• **À FAIRE**:
Prolongez le texte ci-dessous sur le mal-être au travail des agents publics, en reprenant juste après sa dernière phrase.

• **PASSAGE DU TEXTE**:
Le secteur public n’échappe pas à la crise du travail. Tandis que les derniers baromètres pointent une dégradation de la santé mentale des agents publics, certaines collectivités locales déploient des réponses concrètes pour enrayer le désengagement, l’absentéisme et améliorer les conditions de travail.

Si le secteur privé n’est pas épargné, les signaux d’alarme inquiétants sont exacerbés dans la fonction publique. Ainsi, en 2022, un agent s’absentait en moyenne 14,5 jours par an, contre 11,7 jours dans le privé. Les résultats du 15e baromètre du bien-être au travail de “La Gazette – MNT” (2024) soulignent, quant à eux, un niveau de fatigue nerveuse élevé (3,5/5) chez les agents publics territoriaux. Ces derniers sont également 75 % à déclarer un niveau de stress important.

Un autre baromètre, mené en 2023 auprès de 1 800 agents territoriaux, sous l’impulsion de Moodwork et idealCO avec la participation de la Mutuelle Nationale des Fonctionnaires des Collectivités Territoriales (MNFC), atteste de la même tendance : 49 % des répondants se disent en surcharge de travail au moins une fois par semaine, 45 % se sentent épuisés plus d’une fois par semaine, et 36 % affirment travailler régulièrement en dehors de leurs horaires habituels. “Aux clichés sur les fonctionnaires, la réalité oppose des personnes investies, mais trop souvent seules face à des conditions qui se dégradent”, commente Clément Poirier, docteur en psychologie sociale et responsable du pôle recherche chez Moodwork.

En effet, le sens du travail demeure un moteur puissant : près de 80 % des agents interrogés estiment que leur mission est utile. “Il existe une dissonance entre l’attachement au service public et les moyens donnés pour bien mener son travail. C’est là que se loge une forme de souffrance spécifique au secteur public”, ajoute Clément Poirier. Cette situation est d’autant plus préoccupante qu’elle reste peu adressée : seuls 31 % des répondants ont déjà été sensibilisés aux risques psychosociaux.

• **DONNÉES FOURNIES**:
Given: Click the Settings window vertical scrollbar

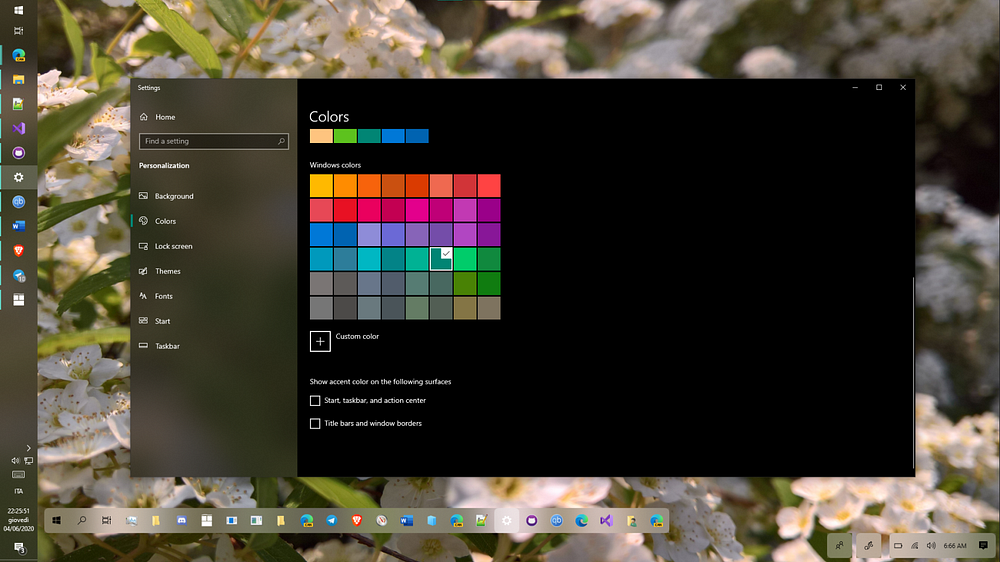Looking at the screenshot, I should (x=913, y=373).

• **RÉSULTAT ATTENDU**:
Selon le baromètre “La Gazette – MNT”, les racines de ce mal-être tiendraient d’abord à une organisation du travail jugée défaillante par 44 % des agents, marquée par des charges croissantes, des missions toujours plus nombreuses et des moyens humains insuffisants. À cela s’ajoutent des difficultés relationnelles avec la hiérarchie (37 %) et une reconnaissance mitigée : si 55 % des agents déclarent être reconnus par leur hiérarchie, ce chiffre reste jugé insuffisant. Du côté du baromètre Moodwork, le constat est encore plus sévère : seuls 40 % des agents disent se sentir reconnus par leurs supérieurs. “Il y a un vrai problème de reconnaissance, en particulier chez les non-managers. Beaucoup estiment ne recevoir que rarement un retour positif de leur hiérarchie. Et cela pèse lourd dans l’engagement au quotidien”, souligne Clément Poirier.

Un laboratoire RH

Face à ce constat, certaines collectivités, comme la ville de Poissy, ont déployé des dispositifs en faveur de la qualité de vie et des conditions de travail (QVCT). Dès 2014, un pacte RH ambitieux y a en effet été lancé. Il est structuré autour de quatre axes : égalité professionnelle, qualité du management, accompagnement des parcours et qualité de vie au travail. À travers ce cadre, la ville a mis en œuvre des actions innovantes pour réduire l’absentéisme compressible (arrêts de courte durée et accidents du travail) qui représentait alors un coût annuel de 1,5 million d’euros. “Il ne s’agissait pas seulement d’agir sur les symptômes, mais aussi de prévenir les causes profondes, en investissant dans la santé physique et mentale, ainsi que sans l’équilibre de vie des agents”, explique Antoine Rialland, DGRH à la Ville de Poissy.

En 2017, la ville a également lancé le dispositif Poissy Bien-Être, pionnier en la matière. Il permet aux agents volontaires, avec l’accord de leur manager, de bénéficier chaque semaine d’un créneau de deux heures sur leur temps de travail pour pratiquer une activité physique. Les sessions — validées par la médecine du travail — se déroulent sur un cycle de dix semaines et couvrent un large éventail d’activités : gym douce, natation tous niveaux, marche, aquagym ou encore badminton. Le succès est immédiat : 200 agents inscrits dès le lancement, 150 à 200 participants par session aujourd’hui (sur 800 agents), un taux de retour de 98 %, 4,9/5 de satisfaction. Le nombre moyen de jours d’absence est également passé de 20,5 à 14 jours par an et par agent en dix ans. “Il est compliqué d’isoler le facteur qui explique la baisse de l’absentéisme, mais cela en fait partie”, précise Antoine Rialland.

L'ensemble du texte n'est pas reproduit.